# [Required task]
Reproduce the data below verbatim, from its first line through the line that contains "click(92, 269)".
* Start Data extract *
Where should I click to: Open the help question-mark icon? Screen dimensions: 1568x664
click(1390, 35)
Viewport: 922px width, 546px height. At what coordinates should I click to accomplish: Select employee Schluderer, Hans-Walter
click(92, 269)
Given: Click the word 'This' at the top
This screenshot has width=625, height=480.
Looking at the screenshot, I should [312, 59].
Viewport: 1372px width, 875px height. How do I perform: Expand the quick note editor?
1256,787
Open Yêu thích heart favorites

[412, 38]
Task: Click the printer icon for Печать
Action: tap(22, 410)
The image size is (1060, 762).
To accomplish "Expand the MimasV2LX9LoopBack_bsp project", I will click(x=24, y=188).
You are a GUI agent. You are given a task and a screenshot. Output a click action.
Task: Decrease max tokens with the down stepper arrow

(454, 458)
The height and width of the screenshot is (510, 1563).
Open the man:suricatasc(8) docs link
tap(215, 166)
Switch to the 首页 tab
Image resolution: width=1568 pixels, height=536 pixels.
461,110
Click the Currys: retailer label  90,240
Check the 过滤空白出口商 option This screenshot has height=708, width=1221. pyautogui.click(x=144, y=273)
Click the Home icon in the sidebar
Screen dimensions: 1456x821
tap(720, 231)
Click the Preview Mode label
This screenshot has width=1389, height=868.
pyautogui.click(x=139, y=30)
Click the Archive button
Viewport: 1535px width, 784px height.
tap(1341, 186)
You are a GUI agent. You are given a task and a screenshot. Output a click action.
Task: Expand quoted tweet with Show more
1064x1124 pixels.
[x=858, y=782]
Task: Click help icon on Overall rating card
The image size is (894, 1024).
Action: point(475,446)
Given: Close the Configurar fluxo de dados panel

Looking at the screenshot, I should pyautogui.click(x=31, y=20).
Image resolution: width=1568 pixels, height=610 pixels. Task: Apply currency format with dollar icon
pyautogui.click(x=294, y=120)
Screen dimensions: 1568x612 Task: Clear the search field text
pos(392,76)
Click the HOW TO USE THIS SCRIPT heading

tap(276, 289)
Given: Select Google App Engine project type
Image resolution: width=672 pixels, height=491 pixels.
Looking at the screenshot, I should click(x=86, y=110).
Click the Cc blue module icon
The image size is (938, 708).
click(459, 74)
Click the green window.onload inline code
* End Data extract *
# [Solution]
Where should I click to: Open the help question-mark icon? Screen dimensions: 1568x664
click(1390, 35)
Viewport: 922px width, 546px height. At what coordinates should I click to accomplish: Select employee Schluderer, Hans-Walter
click(92, 269)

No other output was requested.